IDEA
―¿Qué es la idea?―
―Es la imagen que se pinta en nuestro cerebro.
―¿Luego todos nuestros pensamientos serán imágenes?
―No cabe duda, porque las ideas más abstractas no son
más que los reflejos de los objetos que percibimos. Pronuncio la palabra «ser» hablando en general, porque he conocido seres
particulares. Pronuncio la palabra «infinito», porque he visto los límites y los restrinjo todo lo que puedo en mi
entendimiento; concibo ideas, porque tengo imágenes en el
cerebro.
―¿Quién es el pintor de ese cuadro?
―No soy yo, que para eso no soy buen dibujante; es el
que me creó, el que me dio las ideas.
―¿Cómo sabemos que nosotros no nos damos las ideas?
―Porque las ideas nos ocurren muchas veces contra nuestra voluntad cuando velamos, y siempre contra
nuestra voluntad cuando soñamos durmiendo.
―¿Estáis persuadido de que las ideas no nos pertenecen, como no nos pertenece el cabello que crece, que
se blanquea
y que cae sin intervención nuestra?
―Es evidente; con el cabello, lo que podemos hacer es rizarlo, cortarlo, ponerle polvos, pero no podemos
hacer que nazca, lo mismo que las ideas.
―¿Entonces profesaréis la opinión de Malebranche, que decía que lo vemos todo en Dios?
―Estoy seguro por lo menos de que, si no vemos todas las cosas en el Gran Ser, las vemos por medio de
su acción poderosa y presente.
―¿Cómo se realiza esta acción?
―Os he dicho cien veces que no lo sé y que Dios no
comunicó este secreto a nadie. Ignoro qué es lo que hace latir mi corazón, correr la sangre por mis venas; ignoro cuál es el
principio de todos mis movimientos, y tampoco puedo deciros por qué siento y por qué pienso.
―¿Pero al menos sabréis si la facultad de tener ideas es
inherente a la extensión?
―Tampoco lo sé. Tatien, en el discurso que dirigió
a los griegos, dice que el alma se compone de cuerpo. Ireneo, en el capítulo XXVI del segundo libro, dice que el Señor
nos ha enseñado que nuestras almas están dotadas de la figura de nuestro cuerpo para conservar la memoria. Tertuliano
asegura que el alma es corporal, y Arnobe, Lactancio, Hilario, Gregario de Nicea y Ambrosio son de la misma opinión.

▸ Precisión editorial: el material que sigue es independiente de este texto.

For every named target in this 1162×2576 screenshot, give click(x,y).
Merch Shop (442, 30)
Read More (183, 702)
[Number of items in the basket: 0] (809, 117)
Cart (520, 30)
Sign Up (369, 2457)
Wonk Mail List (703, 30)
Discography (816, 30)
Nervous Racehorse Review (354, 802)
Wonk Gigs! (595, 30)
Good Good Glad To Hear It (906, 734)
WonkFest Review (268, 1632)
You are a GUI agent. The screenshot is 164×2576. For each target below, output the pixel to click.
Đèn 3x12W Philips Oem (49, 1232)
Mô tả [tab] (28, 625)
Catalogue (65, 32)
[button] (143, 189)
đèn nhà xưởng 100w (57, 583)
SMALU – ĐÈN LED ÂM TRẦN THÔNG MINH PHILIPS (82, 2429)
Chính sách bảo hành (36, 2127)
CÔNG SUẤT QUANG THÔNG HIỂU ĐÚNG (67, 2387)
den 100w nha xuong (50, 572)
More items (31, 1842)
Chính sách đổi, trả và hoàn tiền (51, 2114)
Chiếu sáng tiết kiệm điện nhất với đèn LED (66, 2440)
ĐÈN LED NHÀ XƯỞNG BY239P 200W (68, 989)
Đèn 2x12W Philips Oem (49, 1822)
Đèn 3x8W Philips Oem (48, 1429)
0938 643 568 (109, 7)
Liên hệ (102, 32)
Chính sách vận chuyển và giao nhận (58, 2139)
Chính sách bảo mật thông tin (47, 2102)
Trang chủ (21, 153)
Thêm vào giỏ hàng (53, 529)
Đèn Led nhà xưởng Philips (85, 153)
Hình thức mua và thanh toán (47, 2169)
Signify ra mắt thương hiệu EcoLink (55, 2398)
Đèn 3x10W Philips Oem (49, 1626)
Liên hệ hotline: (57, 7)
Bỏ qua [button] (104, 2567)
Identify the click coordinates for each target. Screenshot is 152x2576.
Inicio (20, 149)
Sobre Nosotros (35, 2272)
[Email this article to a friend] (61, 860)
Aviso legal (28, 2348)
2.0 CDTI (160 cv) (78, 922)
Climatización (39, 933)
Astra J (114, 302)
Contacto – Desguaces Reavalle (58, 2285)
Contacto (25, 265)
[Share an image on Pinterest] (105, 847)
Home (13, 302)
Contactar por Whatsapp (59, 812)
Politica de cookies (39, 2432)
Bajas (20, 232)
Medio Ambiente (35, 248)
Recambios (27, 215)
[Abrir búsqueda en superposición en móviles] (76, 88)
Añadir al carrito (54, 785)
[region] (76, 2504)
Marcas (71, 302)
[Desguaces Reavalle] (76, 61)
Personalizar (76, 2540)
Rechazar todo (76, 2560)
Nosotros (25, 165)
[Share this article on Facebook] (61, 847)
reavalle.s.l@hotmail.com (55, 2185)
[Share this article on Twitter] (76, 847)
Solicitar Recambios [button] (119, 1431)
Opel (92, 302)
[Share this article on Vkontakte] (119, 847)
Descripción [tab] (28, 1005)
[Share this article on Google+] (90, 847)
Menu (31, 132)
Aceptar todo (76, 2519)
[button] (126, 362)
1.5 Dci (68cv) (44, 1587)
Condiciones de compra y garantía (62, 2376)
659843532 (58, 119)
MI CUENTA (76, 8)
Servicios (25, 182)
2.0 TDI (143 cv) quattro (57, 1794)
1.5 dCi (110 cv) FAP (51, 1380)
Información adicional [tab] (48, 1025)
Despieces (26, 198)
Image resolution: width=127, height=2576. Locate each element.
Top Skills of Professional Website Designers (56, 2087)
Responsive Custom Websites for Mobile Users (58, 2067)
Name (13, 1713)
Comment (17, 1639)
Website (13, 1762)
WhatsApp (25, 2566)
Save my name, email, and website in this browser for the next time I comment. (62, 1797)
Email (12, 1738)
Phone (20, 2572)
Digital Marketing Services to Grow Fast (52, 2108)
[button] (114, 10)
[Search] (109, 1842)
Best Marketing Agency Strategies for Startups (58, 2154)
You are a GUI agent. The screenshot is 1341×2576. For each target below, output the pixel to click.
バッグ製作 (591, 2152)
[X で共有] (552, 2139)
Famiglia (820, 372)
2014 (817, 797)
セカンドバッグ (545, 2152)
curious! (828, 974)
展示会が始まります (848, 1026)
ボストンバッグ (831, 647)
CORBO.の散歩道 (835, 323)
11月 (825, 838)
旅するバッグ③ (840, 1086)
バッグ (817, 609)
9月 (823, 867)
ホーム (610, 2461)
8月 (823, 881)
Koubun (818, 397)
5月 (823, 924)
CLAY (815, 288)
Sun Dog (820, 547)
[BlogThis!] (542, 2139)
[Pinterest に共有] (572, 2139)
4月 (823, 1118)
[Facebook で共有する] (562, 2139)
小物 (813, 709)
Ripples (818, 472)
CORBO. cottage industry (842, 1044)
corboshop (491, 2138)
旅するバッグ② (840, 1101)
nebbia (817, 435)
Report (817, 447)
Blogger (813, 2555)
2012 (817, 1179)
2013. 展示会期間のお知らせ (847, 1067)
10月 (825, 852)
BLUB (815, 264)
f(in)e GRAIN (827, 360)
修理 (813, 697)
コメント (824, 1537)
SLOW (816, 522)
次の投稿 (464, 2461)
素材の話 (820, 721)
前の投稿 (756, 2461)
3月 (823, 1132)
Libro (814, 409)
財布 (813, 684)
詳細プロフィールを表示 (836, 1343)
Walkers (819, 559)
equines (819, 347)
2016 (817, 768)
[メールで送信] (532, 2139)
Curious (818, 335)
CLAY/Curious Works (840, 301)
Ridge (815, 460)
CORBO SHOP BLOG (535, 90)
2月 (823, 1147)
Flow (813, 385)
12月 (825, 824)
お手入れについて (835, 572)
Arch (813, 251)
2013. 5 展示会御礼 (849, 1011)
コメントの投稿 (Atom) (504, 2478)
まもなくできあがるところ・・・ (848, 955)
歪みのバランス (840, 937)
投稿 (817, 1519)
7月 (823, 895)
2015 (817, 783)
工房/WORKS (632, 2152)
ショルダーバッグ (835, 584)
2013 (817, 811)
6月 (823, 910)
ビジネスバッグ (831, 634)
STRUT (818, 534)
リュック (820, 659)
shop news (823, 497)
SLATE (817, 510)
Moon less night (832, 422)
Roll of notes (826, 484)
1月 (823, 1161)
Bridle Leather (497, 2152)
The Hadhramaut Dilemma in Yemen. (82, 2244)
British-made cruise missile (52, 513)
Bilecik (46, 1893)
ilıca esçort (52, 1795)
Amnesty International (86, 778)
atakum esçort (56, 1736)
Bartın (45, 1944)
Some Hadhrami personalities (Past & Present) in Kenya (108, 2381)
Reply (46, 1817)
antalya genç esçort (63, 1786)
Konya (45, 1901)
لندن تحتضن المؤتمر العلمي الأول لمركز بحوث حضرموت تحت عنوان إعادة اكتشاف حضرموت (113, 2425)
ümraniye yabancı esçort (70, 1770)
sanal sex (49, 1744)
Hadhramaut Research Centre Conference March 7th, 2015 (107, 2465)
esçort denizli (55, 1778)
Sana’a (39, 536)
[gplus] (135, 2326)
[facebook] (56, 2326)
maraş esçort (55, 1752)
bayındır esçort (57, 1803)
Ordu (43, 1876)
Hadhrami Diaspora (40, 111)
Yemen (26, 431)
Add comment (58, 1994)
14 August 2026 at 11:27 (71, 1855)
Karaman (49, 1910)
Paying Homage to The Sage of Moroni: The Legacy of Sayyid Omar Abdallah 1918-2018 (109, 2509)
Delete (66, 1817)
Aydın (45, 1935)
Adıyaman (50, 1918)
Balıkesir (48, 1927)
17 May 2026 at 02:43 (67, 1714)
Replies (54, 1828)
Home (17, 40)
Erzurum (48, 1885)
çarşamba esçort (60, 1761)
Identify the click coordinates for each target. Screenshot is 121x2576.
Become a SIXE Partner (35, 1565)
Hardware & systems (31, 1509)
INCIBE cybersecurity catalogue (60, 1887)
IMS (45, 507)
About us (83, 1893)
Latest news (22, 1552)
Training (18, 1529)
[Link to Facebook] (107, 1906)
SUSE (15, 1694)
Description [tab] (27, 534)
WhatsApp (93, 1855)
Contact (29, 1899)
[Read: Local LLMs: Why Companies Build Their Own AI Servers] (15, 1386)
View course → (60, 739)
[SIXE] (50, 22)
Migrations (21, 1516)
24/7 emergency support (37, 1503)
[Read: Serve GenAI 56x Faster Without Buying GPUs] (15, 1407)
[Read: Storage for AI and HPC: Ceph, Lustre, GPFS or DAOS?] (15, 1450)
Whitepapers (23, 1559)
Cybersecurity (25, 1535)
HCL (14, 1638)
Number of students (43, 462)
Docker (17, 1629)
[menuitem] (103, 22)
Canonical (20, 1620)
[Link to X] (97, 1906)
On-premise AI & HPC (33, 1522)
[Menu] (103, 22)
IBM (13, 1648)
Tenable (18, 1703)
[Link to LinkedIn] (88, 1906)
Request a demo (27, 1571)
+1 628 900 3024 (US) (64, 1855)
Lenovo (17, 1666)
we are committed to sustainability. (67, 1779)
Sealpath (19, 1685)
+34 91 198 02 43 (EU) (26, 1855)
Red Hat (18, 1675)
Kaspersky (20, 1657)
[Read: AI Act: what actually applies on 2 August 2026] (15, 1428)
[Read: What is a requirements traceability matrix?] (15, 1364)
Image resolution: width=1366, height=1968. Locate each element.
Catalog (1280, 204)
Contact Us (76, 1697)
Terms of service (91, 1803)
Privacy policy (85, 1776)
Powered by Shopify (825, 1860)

Otros Padres de la Iglesia aseguran que el alma carece de extensión, y en esto opinan como Platón. Yo no me decido por
ninguna de esas opiniones; son incomprensibles para mí uno y otro sistema, y después de estudiar esta materia toda mi vida,
estoy tan atrasado en ella como el primer día.
―Entonces no valía la pena de haberla estudiado.
―Es verdad; el que goza sabe más que el que reflexiona,
o por lo menos es más feliz; pero no ha dependido de mí admitir ni rechazar en el cerebro todas las ideas que se presentan
en él a pelearse unas con otras, y que han tomado mis células medulares por campo de batalla. Después de su
combate, sólo he recogido por despojos la incertidumbre.
―Es cosa triste tener muchas ideas y no conocer la naturaleza de esas ideas.
―Es verdad; pero es más triste y más necio todavía creer saber lo que no sabemos.
―Si no sabéis positivamente lo que son las ideas, si ignoráis de dónde las adquirimos, sabréis al menos
por dónde.
―Sí; como los antiguos egipcios que, aunque desconocían los manantiales del Nilo, sabían muy bien que
llegaba hasta ellos el agua del río por su cauce. Sabemos muy bien que las ideas provienen de nuestros sentidos, pero
ignoramos de dónde nacen. El manantial del Nilo no se descubrirá nunca.
―Si es cierto que adquirimos las ideas por medio de los sentidos, ¿por qué la Sorbona, que siguió
durante mucho tiempo esta doctrina de Aristóteles, la condena con tanta
virulencia Helvecio?
―Porque la Sorbona se compone de teólogos.